▶ _Task details_
Please count the lines in the material below that contain the string "will", matching case exactly, and give only that number.

▶ _Recorded data_

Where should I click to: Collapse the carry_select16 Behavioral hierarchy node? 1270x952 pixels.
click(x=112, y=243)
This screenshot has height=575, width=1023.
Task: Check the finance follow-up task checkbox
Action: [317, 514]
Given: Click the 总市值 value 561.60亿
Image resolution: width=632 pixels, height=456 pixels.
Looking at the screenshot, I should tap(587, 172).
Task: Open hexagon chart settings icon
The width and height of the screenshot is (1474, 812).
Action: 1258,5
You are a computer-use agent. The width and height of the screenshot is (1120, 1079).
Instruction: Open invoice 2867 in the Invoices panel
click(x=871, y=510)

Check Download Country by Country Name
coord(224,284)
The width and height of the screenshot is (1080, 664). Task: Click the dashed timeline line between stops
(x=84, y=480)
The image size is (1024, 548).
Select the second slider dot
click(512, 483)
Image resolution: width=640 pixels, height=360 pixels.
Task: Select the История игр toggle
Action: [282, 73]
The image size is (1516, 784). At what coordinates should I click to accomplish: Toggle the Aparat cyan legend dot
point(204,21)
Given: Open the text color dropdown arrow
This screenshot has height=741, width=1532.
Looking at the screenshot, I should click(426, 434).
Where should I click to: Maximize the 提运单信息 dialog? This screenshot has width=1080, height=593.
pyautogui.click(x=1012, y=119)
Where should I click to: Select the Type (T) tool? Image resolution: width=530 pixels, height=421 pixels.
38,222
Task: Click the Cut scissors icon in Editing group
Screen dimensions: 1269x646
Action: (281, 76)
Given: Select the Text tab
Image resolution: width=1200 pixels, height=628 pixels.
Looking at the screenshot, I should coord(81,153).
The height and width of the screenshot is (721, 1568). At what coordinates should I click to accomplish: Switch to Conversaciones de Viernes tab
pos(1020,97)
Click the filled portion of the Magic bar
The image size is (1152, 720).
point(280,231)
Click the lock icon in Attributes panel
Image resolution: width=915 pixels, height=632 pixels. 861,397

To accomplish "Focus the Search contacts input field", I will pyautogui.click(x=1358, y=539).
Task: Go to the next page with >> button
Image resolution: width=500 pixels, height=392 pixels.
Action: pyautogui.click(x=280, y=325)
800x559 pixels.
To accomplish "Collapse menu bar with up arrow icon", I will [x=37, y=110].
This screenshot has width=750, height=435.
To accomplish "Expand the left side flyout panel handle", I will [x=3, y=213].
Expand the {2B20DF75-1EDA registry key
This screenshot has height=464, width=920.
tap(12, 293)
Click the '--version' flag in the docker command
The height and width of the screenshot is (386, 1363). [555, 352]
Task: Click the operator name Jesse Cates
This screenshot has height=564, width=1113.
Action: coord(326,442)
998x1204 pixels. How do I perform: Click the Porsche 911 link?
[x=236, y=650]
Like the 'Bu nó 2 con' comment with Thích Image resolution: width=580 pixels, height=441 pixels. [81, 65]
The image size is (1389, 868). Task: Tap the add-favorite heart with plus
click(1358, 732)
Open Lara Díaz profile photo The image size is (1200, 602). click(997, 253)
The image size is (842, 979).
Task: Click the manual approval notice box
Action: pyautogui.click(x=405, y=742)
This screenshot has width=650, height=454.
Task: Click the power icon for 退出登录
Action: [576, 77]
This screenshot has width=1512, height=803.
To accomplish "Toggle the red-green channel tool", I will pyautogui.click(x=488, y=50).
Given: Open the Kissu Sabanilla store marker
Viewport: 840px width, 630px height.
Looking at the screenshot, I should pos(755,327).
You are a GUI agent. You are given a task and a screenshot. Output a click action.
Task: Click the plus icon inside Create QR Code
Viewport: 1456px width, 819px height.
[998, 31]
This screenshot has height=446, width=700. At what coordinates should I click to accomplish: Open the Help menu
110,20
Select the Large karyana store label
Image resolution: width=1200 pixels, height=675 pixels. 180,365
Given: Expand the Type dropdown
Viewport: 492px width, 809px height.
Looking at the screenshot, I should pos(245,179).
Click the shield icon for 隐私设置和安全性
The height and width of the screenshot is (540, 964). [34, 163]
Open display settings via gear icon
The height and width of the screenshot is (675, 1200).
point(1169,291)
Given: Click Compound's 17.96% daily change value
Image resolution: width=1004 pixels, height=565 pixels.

▶ _Solution to this task_
4